• [Instructions to follow]
Each word in the data below should be copied exactly; the images should not.
#### Recorded information
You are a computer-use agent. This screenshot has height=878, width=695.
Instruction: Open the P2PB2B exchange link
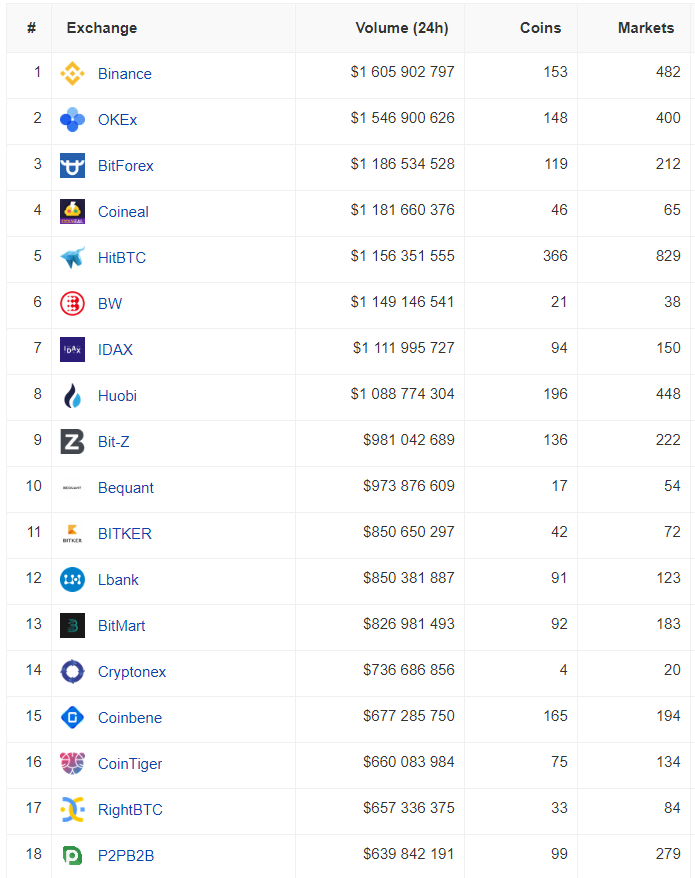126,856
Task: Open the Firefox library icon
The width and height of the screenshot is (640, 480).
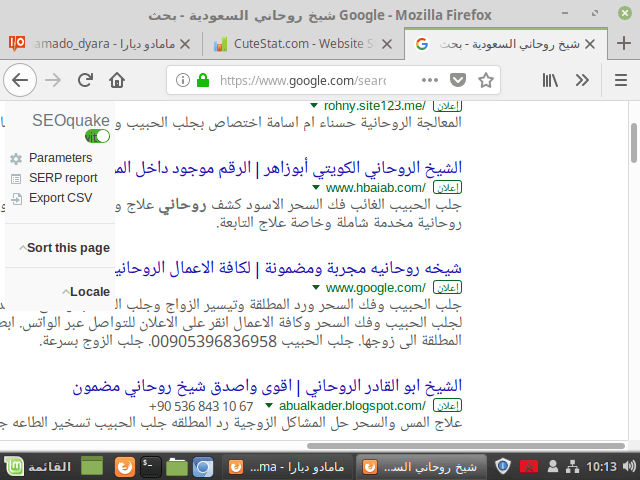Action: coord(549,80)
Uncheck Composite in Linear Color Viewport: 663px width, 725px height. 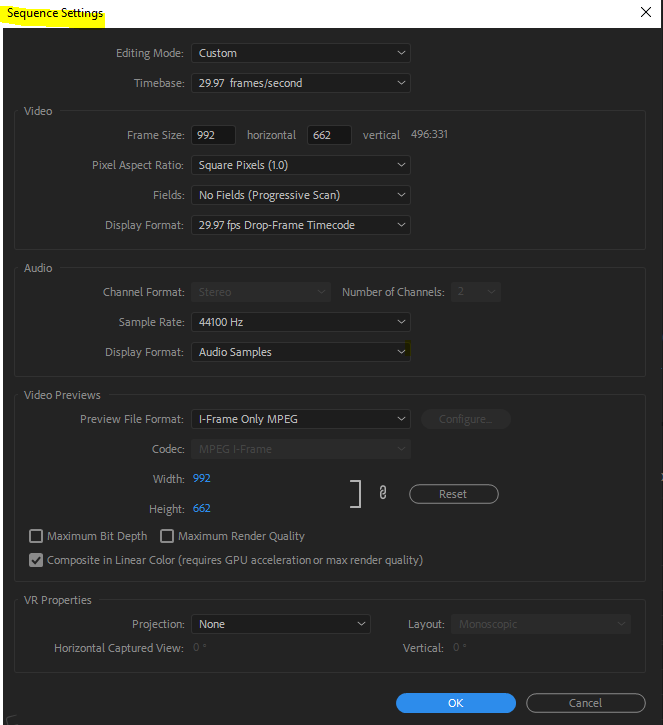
########
• [Expected answer]
You are a computer-use agent. This screenshot has height=878, width=695.
Instruction: Open the P2PB2B exchange link
126,856
Task: Open the Firefox library icon
The width and height of the screenshot is (640, 480).
Action: coord(549,80)
Uncheck Composite in Linear Color Viewport: 663px width, 725px height. 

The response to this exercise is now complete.